Many years ago, I left for the city to earn a degree and to unload a 16-year-old boredom with my hometown. I wanted to make a difference in my life, to pursue my dreams. It’s a different thing seeing Terminator or Rambo kicking big on the big screen, or maybe going shopping till you drop, or at least checking out the latest craze in town. I longed for the pleasure the city had to offer.
Hall of Justice and Argao Plaza

But one day, I went hiking with a couple of friends in one of the exploited mountains in the metropolis. Terrible it was. The royal blue sky hovering over the city was partly covered with dark fumes. The city below and its wonders – towers and skylines, crowded streets, entertainment centers – seemed to be compressed into a small space.

In the vicinity were trees that offered no shade. Birds could not sing. Butterflies hungered for flowers. Lizards panted for rain. It was very hot.

At that very instant, I was reminded of home.

I recalled my first trek to Cansuje, one of the mountainous barangays in Argao. I passed through a lot of quilt scenery: Mount Lantoy, famous for its "Maria de Cacao" myth, the rivers and the currents, and the thick woods all profoundly green. The cold morning breeze benumbed me. Like what you see in jungle movies, monkeys used vines everywhere like a trapeze. Along the way, I saw people fetch drinking water from a nearby spring.

I used to climb our chico tree with my brother Noel when we were still in grade school. Who could ever forget "Tiririt"? She was the cute, little bird we restored to her nest.

The chico tree is still there, with the birds that fly in summer skies, mountains that never fail to give a hush-hush morning greeting, and water in abundance.

I emptied myself into the city, then came to love a place I should have always loved. Home.

Visit Argao Tourism.

Labels: ,

6 Comments:

Blogger travelphilippines said...

this is a stunner. i have seen this falls many times bein feature in local travel shows.

August 10, 2007 12:58 AM

 
Blogger talksmart said...

Thanks for the visit travelphilippines. Bugasok Falls is a hidden beauty, located a little far from the town center. It is a great hiding place for those wanting peace and serenity amidst the running waters and the greens.

August 10, 2007 1:47 AM

 
Blogger Midas said...

I have never made it to Argao, but it's only a pumpboat ride away from Panglao Bohol. I wish I went since it's so pretty!

August 12, 2007 1:49 AM

 
Blogger talksmart said...

midas, yes it is.
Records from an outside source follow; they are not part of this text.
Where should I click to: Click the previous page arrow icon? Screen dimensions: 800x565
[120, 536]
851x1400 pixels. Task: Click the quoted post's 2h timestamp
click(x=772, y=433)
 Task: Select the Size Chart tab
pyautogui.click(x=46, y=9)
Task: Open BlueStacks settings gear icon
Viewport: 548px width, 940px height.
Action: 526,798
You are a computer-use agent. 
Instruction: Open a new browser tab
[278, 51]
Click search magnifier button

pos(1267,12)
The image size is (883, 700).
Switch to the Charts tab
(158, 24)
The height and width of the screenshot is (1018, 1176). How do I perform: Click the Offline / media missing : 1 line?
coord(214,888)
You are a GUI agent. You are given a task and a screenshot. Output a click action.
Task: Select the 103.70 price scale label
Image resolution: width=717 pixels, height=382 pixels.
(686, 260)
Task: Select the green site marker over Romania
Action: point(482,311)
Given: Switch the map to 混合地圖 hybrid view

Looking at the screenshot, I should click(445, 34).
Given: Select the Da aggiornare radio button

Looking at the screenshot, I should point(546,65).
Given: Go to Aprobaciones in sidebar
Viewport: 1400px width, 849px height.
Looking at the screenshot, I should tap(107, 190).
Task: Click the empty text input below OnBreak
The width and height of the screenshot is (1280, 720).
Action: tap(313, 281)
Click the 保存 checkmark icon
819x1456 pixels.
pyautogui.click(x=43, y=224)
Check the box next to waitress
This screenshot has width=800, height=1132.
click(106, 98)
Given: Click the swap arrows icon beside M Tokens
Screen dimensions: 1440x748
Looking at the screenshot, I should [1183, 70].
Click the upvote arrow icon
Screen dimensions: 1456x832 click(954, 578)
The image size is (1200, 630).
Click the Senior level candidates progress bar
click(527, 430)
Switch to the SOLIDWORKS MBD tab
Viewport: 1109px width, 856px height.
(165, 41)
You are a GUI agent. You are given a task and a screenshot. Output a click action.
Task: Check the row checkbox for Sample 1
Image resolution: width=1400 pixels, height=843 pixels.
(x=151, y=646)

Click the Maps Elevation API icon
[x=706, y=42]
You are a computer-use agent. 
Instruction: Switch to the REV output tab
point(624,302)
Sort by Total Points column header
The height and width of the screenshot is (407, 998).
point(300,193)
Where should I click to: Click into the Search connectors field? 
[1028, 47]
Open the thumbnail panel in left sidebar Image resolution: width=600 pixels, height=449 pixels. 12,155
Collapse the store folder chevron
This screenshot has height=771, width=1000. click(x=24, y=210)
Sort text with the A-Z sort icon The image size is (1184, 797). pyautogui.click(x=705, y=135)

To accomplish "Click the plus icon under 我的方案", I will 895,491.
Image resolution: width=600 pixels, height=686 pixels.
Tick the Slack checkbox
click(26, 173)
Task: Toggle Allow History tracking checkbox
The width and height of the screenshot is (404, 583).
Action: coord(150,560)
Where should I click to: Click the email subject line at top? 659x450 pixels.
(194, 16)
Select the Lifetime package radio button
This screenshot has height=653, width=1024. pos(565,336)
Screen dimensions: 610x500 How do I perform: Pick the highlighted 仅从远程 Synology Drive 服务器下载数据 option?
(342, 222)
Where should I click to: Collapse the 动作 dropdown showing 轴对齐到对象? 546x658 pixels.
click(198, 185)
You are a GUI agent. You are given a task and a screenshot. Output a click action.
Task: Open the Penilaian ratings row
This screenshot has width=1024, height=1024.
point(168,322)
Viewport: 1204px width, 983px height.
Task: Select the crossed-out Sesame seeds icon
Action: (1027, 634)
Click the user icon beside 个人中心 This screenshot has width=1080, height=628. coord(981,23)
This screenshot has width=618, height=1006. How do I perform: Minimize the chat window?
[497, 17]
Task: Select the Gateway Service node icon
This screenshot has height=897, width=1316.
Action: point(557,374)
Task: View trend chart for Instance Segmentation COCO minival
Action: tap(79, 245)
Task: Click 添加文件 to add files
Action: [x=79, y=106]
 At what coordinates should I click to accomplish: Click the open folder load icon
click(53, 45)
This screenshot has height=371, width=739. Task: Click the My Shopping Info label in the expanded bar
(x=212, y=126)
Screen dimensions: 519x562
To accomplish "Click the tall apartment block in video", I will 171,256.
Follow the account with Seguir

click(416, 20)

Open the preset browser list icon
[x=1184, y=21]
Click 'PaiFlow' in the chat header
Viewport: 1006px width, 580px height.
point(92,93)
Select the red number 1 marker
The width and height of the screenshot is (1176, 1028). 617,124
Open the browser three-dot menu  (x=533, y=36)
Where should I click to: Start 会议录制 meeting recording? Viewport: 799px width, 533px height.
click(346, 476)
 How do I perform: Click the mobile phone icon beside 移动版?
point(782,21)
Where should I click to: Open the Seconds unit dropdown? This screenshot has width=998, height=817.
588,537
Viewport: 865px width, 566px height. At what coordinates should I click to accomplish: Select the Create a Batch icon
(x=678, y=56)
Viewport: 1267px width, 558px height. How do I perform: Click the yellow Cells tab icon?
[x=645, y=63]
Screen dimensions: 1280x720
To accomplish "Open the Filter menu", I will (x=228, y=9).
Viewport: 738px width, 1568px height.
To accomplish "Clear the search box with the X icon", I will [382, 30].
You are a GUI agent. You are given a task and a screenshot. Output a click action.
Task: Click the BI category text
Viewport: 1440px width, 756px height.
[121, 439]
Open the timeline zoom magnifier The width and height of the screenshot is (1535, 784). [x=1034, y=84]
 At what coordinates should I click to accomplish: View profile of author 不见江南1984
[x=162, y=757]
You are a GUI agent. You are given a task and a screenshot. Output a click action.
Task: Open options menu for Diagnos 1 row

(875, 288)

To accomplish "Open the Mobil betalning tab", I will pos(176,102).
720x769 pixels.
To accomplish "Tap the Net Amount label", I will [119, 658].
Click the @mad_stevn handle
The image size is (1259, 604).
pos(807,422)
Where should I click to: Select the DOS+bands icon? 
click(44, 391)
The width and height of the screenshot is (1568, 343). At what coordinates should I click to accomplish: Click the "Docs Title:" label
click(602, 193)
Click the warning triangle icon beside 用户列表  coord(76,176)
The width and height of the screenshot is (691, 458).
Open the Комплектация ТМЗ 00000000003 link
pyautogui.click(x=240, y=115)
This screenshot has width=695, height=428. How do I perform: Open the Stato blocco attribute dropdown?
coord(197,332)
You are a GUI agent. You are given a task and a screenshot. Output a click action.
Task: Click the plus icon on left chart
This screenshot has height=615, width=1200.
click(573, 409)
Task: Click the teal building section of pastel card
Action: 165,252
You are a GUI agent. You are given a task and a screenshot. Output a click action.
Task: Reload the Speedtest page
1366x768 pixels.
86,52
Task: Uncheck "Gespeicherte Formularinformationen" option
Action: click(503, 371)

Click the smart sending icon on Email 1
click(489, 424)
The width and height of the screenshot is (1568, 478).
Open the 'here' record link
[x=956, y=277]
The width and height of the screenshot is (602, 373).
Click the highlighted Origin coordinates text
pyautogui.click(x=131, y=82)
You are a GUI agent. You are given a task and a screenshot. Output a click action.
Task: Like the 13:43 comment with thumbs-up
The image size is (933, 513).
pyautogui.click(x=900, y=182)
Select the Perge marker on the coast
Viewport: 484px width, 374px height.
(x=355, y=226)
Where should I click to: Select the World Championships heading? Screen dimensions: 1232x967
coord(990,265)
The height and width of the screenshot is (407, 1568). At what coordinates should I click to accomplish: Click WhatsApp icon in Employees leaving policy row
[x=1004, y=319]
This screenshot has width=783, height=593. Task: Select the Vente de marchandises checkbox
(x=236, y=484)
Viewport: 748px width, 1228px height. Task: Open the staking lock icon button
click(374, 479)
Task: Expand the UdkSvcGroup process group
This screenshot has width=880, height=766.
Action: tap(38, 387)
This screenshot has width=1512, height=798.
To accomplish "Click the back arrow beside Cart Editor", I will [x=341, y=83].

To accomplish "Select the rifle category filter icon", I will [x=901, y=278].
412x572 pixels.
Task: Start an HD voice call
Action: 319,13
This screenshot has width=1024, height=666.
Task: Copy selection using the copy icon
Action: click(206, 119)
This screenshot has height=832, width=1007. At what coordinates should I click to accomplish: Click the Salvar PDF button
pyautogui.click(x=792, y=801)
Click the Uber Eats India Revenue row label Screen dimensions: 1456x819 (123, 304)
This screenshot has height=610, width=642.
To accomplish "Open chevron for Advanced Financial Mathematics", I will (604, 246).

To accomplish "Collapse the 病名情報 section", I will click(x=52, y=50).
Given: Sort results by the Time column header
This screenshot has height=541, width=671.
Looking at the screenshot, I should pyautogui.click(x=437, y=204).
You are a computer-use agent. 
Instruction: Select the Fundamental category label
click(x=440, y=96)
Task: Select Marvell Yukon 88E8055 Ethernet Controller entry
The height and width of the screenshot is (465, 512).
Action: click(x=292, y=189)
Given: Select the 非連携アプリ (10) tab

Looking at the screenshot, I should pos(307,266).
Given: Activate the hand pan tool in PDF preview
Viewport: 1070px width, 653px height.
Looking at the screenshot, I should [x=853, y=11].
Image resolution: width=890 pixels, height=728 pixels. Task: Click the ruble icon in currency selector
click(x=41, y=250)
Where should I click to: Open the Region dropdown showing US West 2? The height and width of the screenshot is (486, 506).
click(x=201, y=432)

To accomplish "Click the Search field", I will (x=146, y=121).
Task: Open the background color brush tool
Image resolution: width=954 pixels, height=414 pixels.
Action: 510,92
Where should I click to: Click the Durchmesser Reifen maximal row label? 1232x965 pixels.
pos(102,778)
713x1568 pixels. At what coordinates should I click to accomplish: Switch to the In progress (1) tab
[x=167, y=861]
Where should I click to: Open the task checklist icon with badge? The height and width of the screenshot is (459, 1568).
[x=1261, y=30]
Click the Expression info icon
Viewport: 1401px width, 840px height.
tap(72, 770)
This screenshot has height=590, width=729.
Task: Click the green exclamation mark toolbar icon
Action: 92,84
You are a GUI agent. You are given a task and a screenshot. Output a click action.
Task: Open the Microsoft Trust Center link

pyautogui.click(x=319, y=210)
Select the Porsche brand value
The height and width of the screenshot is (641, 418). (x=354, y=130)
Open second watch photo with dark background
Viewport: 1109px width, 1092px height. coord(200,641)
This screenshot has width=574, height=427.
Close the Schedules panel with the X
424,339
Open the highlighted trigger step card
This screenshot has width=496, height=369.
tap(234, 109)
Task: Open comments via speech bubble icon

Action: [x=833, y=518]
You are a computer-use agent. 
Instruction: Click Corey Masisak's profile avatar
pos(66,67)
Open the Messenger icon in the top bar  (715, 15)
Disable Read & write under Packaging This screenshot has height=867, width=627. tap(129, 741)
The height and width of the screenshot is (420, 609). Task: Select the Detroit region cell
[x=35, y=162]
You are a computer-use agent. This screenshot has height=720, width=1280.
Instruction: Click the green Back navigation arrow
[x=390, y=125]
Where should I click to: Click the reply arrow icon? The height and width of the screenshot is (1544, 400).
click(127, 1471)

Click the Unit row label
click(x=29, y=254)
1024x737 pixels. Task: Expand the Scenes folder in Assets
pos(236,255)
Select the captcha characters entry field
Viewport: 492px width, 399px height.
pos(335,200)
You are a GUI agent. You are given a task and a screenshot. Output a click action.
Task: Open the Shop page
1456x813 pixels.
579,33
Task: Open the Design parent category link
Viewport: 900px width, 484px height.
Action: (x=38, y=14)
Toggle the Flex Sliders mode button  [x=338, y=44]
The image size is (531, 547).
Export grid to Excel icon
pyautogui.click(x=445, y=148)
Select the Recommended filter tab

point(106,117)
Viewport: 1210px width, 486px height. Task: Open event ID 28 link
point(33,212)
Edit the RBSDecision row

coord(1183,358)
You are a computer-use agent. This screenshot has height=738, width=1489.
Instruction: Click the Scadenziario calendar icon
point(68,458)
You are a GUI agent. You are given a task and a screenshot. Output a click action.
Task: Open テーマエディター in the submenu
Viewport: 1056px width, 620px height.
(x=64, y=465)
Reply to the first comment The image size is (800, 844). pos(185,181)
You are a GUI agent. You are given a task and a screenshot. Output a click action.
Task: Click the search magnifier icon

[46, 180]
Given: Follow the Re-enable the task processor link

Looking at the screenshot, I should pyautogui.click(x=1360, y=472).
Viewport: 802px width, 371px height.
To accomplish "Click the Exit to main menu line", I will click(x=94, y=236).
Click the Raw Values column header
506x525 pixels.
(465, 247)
You should visit the town when you can :-)

August 12, 2007 11:43 AM

 
Anonymous xBBgurLx said...

awwss... nice description of my hometown :) hehehe.. i miss that place.. lucky you.. u only have to take a bus to go back home.. but for me.. i need to cross the pacific ocean just to enjoy the company of argao philippines :D.. last summer vacation i actually went back home.. and i went to BALAY SA AGTA cave.. and it was awesome..!! although i was practically crawling on the ground bcoz it was very slippery [rainy season] and ripped my pants! it was worth it! :)

February 01, 2008 1:18 PM

 
Blogger Rudy Colipapa Kintanar said...

Interesting observations presented in easy to read format.
Keep us updated in your travels and with your views.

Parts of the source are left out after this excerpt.